La mattina era luminosa, calda — di quelle in cui persino il silenzio suona in modo diverso. Nell’aria c’era l’odore dell’erba e del pane fresco del forno all’angolo.
Il ragazzo camminava lentamente, leggendo con i passi le solite irregolarità del marciapiede. Nella sua mano — un sottile guinzaglio, all’altro capo — un giovane labrador di nome Luch.
Luch era vivace, buono, un po’ goffo. Annusava ogni cespuglio, si avvicinava a ogni passante, e il ragazzo rideva — per la prima volta dopo tanto tempo. Erano insieme solo da tre settimane, ma già respiravano allo stesso ritmo.
Ogni mattina percorrevano lo stesso tragitto: casa, parco, panchina vicino alla fontana, poi ritorno. La gente si era abituata a loro — al ragazzo con il bastone e al cane dorato che sembrava capire tutto senza bisogno di parole.
Ma una mattina, all’improvviso, Luch si fermò. Il ragazzo lo percepì dalla tensione del guinzaglio — morbida, ma decisa.
— Che c’è, amico? — disse piano.
Il cane, naturalmente, non rispose, ma fece un passo di lato.
Poi un altro.
E un altro ancora.
Non lungo il percorso solito. Non verso il parco. Nella direzione in cui il ragazzo non era mai stato.

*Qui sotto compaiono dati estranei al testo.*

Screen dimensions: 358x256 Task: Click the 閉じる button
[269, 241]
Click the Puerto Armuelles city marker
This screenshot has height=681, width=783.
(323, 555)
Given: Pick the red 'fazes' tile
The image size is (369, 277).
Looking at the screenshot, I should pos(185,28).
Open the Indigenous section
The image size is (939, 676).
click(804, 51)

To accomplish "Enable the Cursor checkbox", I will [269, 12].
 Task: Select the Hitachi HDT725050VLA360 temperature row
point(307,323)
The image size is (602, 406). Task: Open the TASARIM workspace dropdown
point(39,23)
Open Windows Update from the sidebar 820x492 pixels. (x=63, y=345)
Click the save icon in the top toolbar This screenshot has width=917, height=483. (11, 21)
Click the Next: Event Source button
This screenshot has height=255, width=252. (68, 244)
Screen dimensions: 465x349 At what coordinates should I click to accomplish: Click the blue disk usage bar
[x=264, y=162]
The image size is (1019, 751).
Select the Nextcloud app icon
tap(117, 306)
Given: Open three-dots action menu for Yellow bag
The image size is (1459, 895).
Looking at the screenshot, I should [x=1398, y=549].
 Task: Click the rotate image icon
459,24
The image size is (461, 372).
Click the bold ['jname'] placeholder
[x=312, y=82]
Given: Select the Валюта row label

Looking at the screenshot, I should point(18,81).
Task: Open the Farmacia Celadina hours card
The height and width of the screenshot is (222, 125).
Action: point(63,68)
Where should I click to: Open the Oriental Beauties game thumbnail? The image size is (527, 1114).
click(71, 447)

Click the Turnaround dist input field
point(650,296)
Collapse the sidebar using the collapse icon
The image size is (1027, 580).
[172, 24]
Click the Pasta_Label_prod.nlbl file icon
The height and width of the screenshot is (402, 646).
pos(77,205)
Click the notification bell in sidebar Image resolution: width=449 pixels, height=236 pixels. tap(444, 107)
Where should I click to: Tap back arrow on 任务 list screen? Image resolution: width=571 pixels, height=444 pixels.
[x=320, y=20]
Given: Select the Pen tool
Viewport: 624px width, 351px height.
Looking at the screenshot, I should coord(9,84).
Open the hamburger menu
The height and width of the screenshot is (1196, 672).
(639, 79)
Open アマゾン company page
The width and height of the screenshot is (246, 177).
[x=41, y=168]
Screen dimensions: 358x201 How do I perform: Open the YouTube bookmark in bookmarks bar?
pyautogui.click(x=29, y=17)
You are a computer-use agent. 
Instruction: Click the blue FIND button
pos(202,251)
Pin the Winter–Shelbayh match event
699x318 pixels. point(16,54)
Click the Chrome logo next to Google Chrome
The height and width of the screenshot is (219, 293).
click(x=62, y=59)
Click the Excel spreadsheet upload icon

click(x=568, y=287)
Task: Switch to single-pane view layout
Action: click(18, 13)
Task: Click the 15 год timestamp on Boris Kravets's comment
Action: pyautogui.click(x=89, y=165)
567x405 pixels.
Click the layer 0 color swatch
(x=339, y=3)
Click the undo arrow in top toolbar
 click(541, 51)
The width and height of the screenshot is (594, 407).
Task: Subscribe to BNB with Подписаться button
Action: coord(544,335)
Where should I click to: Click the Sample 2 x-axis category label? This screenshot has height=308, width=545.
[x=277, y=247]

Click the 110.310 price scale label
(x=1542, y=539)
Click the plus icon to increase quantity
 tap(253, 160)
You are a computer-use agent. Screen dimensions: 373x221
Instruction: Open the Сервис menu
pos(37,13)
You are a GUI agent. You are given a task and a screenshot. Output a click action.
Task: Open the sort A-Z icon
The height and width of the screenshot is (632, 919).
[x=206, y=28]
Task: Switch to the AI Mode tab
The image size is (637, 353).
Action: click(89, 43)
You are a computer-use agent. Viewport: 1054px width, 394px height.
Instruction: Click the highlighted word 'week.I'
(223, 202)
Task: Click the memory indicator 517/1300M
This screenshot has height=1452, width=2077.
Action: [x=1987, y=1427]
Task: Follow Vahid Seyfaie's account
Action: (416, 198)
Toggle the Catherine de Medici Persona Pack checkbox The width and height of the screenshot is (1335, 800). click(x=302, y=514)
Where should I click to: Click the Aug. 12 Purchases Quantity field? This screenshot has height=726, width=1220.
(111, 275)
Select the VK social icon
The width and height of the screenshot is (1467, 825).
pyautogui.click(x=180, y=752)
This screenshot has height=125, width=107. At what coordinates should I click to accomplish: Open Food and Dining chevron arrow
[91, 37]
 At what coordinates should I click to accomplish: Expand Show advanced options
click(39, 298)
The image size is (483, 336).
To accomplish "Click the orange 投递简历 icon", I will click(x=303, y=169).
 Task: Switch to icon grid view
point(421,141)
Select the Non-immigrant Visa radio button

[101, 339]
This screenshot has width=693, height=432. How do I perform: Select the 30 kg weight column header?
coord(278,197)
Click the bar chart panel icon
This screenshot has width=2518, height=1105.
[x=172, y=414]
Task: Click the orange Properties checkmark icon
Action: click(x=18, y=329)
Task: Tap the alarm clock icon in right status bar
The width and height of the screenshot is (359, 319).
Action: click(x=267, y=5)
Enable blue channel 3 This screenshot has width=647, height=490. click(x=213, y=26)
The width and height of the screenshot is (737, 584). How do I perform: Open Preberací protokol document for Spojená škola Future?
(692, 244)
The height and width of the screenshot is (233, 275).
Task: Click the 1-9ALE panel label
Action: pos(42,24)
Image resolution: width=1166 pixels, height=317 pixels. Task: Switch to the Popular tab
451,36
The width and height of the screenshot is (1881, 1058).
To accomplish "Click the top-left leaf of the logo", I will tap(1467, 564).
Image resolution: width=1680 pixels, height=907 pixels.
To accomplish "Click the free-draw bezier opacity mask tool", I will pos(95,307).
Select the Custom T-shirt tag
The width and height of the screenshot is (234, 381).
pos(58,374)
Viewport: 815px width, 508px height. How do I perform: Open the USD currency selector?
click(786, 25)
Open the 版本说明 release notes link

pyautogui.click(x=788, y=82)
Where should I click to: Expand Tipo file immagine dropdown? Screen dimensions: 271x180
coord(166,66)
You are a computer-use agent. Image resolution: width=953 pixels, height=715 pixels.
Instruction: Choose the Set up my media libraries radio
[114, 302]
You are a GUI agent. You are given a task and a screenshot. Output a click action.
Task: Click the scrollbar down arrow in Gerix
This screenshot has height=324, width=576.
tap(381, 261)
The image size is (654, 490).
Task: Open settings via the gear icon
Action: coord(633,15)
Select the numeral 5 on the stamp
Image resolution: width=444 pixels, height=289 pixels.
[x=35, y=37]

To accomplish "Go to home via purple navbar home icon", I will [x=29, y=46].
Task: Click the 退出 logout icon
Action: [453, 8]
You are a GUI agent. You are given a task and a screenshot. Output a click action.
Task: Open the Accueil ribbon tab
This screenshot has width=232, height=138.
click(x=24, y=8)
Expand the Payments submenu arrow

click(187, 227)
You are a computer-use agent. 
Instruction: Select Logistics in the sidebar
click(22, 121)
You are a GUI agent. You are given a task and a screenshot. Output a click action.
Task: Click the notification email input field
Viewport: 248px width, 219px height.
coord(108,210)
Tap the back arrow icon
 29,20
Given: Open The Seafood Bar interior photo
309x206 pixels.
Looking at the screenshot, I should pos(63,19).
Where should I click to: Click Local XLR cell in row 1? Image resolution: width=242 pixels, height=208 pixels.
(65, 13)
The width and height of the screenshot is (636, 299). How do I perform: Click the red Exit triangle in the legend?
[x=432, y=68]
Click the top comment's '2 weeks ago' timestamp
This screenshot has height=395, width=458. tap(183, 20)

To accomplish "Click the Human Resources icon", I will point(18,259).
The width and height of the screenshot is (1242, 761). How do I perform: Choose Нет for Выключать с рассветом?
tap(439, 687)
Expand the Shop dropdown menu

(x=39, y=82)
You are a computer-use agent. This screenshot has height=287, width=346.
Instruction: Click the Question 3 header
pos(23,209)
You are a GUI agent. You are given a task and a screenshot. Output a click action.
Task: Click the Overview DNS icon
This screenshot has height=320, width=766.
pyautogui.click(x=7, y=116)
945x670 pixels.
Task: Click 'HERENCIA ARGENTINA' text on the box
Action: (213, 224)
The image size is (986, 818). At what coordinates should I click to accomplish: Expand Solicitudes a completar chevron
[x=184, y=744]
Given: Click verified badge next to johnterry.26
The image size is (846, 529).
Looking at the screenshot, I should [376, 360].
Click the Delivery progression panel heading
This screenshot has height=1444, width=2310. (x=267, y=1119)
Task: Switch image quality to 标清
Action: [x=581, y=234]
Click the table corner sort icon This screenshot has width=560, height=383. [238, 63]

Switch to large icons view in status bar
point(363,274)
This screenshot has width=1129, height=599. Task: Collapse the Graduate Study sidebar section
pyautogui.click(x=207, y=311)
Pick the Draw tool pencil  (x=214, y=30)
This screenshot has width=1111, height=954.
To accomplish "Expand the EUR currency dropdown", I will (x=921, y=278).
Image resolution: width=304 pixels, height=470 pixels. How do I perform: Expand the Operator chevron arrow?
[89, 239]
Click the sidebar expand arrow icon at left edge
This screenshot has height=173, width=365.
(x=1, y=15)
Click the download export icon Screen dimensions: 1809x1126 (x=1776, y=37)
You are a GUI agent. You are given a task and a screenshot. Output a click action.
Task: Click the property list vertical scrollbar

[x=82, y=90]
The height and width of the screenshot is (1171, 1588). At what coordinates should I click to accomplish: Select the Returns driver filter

Voleva fermarsi — ma qualcosa nel comportamento di Luch lo spinse a fidarsi. Il cane camminava rapido, sicuro, come se conoscesse la strada. Il ragazzo sentiva il vento, gli odori — di terra umida, di lillà, di qualcosa di lontano e dimenticato. I passi rimbombavano prima sul selciato, poi sulla ghiaia, infine sull’erba morbida.
Luch lo tirava avanti. Il ragazzo lo chiamò — una, due volte. L’unica risposta fu il respiro regolare accanto a lui.
Alla fine, il cane si fermò. Il ragazzo rimase immobile. Silenzio intorno — solo il vento e il cinguettio degli uccelli.
Stese la mano in avanti — e toccò qualcosa di freddo, ruvido. Pietra. Poi un’altra.
Attraverso le dita ne sentì la forma — una bassa croce commemorativa, avvolta dall’erba.
Si inginocchiò, tastando lentamente il terreno. Le dita trovarono una targa metallica. Su di essa — un nome inciso.
Quello di suo padre.
Il ragazzo non sapeva che lì ci fosse un monumento. Nessuno gli aveva detto dove fosse esattamente.
Luch si sdraiò piano accanto a lui, poggiando il muso sulle ginocchia del ragazzo. E in quel momento tutto fu chiaro: non era solo un cane.
Lo aveva condotto nel luogo dove il ragazzo doveva, un giorno, arrivare.
Il sole filtrava tra le foglie, accarezzandoli entrambi con una luce morbida. Il ragazzo non pianse. Rimase solo seduto, ascoltando il vento — e sentendo accanto a sé il respiro di chi lo aveva riportato a casa.